§ **INSTRUCTIONS FOR THE TASK**:
For every entry below, retype it exactly as it reads.

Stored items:
┌──

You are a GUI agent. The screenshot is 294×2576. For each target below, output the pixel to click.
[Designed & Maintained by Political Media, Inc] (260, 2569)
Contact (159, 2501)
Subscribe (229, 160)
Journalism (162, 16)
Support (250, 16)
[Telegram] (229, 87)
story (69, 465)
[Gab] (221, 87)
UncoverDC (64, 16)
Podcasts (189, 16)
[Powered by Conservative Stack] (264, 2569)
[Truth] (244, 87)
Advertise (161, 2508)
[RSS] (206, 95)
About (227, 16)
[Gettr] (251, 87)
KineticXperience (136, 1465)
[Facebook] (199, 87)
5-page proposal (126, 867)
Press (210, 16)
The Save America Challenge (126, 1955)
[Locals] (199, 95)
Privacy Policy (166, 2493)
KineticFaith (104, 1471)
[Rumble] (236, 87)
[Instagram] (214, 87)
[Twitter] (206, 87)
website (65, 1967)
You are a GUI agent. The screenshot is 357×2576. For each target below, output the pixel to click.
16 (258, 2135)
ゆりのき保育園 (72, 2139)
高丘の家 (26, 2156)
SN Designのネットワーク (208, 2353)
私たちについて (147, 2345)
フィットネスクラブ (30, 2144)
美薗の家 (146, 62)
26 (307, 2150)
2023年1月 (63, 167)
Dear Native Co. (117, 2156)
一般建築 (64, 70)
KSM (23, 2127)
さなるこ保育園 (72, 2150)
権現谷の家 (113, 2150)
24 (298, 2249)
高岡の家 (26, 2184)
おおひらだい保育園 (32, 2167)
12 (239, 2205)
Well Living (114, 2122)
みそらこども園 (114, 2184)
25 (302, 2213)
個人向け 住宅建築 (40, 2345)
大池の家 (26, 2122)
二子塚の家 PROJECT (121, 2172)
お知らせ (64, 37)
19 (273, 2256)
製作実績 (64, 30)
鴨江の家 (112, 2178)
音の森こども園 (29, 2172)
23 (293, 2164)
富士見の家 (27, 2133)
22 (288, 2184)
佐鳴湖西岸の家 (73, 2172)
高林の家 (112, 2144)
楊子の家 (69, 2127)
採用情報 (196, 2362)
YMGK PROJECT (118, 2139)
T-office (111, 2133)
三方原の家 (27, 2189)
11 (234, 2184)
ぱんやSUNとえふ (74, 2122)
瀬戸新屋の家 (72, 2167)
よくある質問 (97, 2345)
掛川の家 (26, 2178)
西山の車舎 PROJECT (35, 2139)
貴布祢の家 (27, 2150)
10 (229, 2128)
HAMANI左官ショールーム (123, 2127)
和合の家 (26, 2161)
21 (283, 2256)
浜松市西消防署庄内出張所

└──

§ **TASK ANSWER**:
You are a GUI agent. The screenshot is 294×2576. For each target below, output the pixel to click.
[Designed & Maintained by Political Media, Inc] (260, 2569)
Contact (159, 2501)
Subscribe (229, 160)
Journalism (162, 16)
Support (250, 16)
[Telegram] (229, 87)
story (69, 465)
[Gab] (221, 87)
UncoverDC (64, 16)
Podcasts (189, 16)
[Powered by Conservative Stack] (264, 2569)
[Truth] (244, 87)
Advertise (161, 2508)
[RSS] (206, 95)
About (227, 16)
[Gettr] (251, 87)
KineticXperience (136, 1465)
[Facebook] (199, 87)
5-page proposal (126, 867)
Press (210, 16)
The Save America Challenge (126, 1955)
[Locals] (199, 95)
Privacy Policy (166, 2493)
KineticFaith (104, 1471)
[Rumble] (236, 87)
[Instagram] (214, 87)
[Twitter] (206, 87)
website (65, 1967)
You are a GUI agent. The screenshot is 357×2576. For each target below, output the pixel to click.
16 (258, 2135)
ゆりのき保育園 (72, 2139)
高丘の家 (26, 2156)
SN Designのネットワーク (208, 2353)
私たちについて (147, 2345)
フィットネスクラブ (30, 2144)
美薗の家 (146, 62)
26 (307, 2150)
2023年1月 (63, 167)
Dear Native Co. (117, 2156)
一般建築 (64, 70)
KSM (23, 2127)
さなるこ保育園 (72, 2150)
権現谷の家 (113, 2150)
24 (298, 2249)
高岡の家 (26, 2184)
おおひらだい保育園 (32, 2167)
12 (239, 2205)
Well Living (114, 2122)
みそらこども園 (114, 2184)
25 (302, 2213)
個人向け 住宅建築 (40, 2345)
大池の家 (26, 2122)
二子塚の家 PROJECT (121, 2172)
お知らせ (64, 37)
19 (273, 2256)
製作実績 (64, 30)
鴨江の家 (112, 2178)
音の森こども園 (29, 2172)
23 (293, 2164)
富士見の家 (27, 2133)
22 (288, 2184)
佐鳴湖西岸の家 (73, 2172)
高林の家 (112, 2144)
楊子の家 (69, 2127)
採用情報 (196, 2362)
YMGK PROJECT (118, 2139)
T-office (111, 2133)
三方原の家 (27, 2189)
11 (234, 2184)
ぱんやSUNとえふ (74, 2122)
瀬戸新屋の家 (72, 2167)
よくある質問 (97, 2345)
掛川の家 (26, 2178)
西山の車舎 PROJECT (35, 2139)
貴布祢の家 (27, 2150)
10 (229, 2128)
HAMANI左官ショールーム (123, 2127)
和合の家 (26, 2161)
21 (283, 2256)
浜松市西消防署庄内出張所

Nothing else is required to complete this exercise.